Aboyons depuis l'orbite
Le décollage a finalement lieu le 3 novembre 1957, depuis le site 1/5 du centre spatial de Baïkonour. Cela fait déjà trois jours que Laïka est installée et sanglée, mais grâce aux différents exercices de préparation, les données montrent qu'elle n'est pas (trop) stressée. La fusée R-7, elle, donne son maximum. Des équipements de mesure ont encore été enlevés par rapport au vol précédent pour gagner de la masse, et le profil de vol est amélioré pour une meilleure utilisation des carburants. À tel point que Laïka et son équipement arrivent en orbite terrestre sur une trajectoire assez élevée à 211 x 1 659 km d'altitude ! La pauvre chienne est dans tous ses états, respire à quatre fois son rythme normal, avec un rythme cardiaque très élevé. Mais elle est vivante, ce qui fournit aux équipes soviétiques leur deuxième moment de gloire en deux mois. L'effet est réussi, avec le premier être vivant en orbite et les médias qui prennent inévitablement des nouvelles de Laïka, ou Muttnik (allez savoir pourquoi, aux Etats-Unis, certains ont préféré l'appeler différemment).
Les autorités soviétiques donnent le change… les premiers jours. En effet, dès la troisième ou la quatrième orbite (après 6h de vol) Laïka ne donne plus signe de vie. Il faut dire que, protection thermique défectueuse ou non, la température est très vite montée dans la capsule, à 43°C et même au-delà. De toute façon, à l'orbite suivante, la télémesure du pauvre animal ne fonctionne plus. Mais pour la presse, tout le monde va jouer le jeu jusqu'au 10 novembre, où les autorités avouent que Laïka s'est éteinte paisiblement. Il faudra attendre que les documents de l'URSS soient déclassifiés pour connaître la vérité.

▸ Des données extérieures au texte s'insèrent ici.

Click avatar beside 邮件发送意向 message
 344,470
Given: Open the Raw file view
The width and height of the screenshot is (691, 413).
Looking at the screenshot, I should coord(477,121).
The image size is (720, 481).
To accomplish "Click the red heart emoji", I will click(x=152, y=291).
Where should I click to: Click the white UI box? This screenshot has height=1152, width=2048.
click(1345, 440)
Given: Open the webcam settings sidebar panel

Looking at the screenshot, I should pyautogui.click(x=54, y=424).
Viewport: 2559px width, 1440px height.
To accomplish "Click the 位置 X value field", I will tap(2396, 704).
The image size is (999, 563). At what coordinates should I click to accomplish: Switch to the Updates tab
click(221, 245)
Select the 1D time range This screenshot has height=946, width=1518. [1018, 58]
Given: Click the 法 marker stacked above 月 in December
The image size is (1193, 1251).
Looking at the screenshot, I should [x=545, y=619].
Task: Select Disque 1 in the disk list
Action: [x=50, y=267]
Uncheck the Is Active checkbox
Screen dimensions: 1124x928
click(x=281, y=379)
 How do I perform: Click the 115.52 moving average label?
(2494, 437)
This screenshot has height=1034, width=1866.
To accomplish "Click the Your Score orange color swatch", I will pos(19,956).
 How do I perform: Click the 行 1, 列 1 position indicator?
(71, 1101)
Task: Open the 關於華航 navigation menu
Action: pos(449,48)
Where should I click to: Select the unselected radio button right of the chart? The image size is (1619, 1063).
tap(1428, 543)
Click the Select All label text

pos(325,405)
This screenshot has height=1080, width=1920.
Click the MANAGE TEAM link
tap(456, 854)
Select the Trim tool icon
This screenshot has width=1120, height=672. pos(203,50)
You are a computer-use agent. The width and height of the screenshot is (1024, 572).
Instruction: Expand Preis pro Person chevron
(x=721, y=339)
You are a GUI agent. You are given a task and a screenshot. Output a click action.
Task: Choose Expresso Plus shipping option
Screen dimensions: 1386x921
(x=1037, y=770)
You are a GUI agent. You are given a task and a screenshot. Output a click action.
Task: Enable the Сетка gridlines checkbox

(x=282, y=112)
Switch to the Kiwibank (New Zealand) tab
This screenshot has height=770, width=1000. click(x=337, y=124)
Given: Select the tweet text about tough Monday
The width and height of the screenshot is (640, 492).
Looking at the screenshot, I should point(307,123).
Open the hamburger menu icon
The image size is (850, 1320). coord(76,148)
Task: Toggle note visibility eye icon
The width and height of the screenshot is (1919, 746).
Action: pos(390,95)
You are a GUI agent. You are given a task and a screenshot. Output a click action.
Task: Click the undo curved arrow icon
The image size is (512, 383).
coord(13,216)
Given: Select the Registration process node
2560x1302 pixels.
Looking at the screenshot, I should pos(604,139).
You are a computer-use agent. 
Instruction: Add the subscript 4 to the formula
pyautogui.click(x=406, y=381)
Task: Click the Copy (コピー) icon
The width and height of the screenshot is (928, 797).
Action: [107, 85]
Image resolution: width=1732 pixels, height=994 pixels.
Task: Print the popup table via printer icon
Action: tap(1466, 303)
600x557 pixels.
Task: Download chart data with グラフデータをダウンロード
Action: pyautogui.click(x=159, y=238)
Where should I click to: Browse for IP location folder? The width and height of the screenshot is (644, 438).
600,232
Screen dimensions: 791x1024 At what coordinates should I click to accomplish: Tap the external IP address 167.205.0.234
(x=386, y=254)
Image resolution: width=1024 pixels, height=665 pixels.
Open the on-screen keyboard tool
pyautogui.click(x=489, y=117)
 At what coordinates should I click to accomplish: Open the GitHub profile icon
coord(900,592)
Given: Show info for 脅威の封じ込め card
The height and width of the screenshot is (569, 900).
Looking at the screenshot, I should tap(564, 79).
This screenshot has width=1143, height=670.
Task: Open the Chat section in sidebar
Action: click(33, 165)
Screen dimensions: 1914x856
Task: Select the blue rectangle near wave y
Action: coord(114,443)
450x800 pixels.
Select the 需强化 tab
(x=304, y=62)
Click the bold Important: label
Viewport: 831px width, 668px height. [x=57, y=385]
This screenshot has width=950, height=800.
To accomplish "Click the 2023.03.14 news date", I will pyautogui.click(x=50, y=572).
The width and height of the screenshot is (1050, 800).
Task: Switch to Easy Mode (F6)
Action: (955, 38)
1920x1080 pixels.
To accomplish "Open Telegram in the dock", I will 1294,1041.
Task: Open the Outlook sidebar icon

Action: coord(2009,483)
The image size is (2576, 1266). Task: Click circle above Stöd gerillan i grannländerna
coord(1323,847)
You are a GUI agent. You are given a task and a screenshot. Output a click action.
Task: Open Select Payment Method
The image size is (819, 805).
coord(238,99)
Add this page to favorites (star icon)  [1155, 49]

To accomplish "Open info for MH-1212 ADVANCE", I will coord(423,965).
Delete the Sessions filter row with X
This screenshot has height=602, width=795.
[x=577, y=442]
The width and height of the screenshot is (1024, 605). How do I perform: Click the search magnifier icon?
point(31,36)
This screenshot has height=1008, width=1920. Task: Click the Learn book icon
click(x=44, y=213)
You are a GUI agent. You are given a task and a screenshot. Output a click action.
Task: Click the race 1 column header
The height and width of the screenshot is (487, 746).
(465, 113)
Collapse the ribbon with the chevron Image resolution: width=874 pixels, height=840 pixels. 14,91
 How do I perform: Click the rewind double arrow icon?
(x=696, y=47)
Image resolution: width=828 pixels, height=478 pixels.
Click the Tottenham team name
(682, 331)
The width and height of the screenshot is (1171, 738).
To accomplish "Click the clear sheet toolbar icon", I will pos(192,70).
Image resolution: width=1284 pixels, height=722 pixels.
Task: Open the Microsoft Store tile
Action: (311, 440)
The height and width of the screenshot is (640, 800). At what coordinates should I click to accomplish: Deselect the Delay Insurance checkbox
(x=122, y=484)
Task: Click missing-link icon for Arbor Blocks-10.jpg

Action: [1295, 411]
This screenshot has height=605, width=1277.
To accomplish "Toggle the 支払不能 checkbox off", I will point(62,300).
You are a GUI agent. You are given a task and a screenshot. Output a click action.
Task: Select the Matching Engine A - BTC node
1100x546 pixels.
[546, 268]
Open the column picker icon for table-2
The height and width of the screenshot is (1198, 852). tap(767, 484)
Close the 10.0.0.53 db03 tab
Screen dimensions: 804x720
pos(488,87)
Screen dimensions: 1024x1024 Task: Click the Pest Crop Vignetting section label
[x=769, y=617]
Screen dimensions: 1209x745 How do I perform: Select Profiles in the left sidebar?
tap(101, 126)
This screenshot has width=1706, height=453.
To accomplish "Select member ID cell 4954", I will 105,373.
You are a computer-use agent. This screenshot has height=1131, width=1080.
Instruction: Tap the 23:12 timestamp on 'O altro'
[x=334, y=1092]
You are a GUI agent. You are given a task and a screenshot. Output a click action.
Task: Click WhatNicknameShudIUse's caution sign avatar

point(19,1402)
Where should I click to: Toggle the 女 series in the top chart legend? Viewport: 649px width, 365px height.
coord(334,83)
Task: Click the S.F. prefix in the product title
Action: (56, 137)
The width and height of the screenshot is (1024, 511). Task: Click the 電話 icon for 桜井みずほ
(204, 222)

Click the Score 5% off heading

L'ensemble Spoutnik-2 restera finalement en orbite 162 jours avant de se consumer avec les restes de Laïka lors de sa rentrée atmosphérique.
Gagner à tout prix, mais gagner quand même
Cet exploit et cette grande première soviétique reste encore aujourd'hui un succès à l'éthique disputable. Il s'agit d'un vol spatial où le passager était volontairement destiné à mourir, et même si les droits et la vision des animaux n'étaient pas les mêmes qu'aujourd'hui au sein de la société, ce « sacrifice » fit grand bruit. D'ailleurs, l'un des responsables de la mission, Oleg Gazenko, aurait avoué ses propres regrets après la chute de l'URSS, car la mort de Laïka ne se justifiait pas tellement par rapport à ce qu'ils avaient appris du vol… C'était en effet une première un peu vide, qui d'ailleurs ne fut pas suivie. D'autres chiens (et bien d'autres animaux) voleront en orbite après Laïka, notamment Belka et Strelka lors des tests avant la mise en œuvre de Vostok, et en un sens ces succès seront encore plus remarquables.
Mais l'histoire aura retenu la cruelle destinée de celle qui a précédé tous les astronautes. Elle est encore très célébrée aujourd'hui, avec plusieurs monuments, diverses œuvres de pop culture et des générations entières de toutous gâtés d'avoir son nom.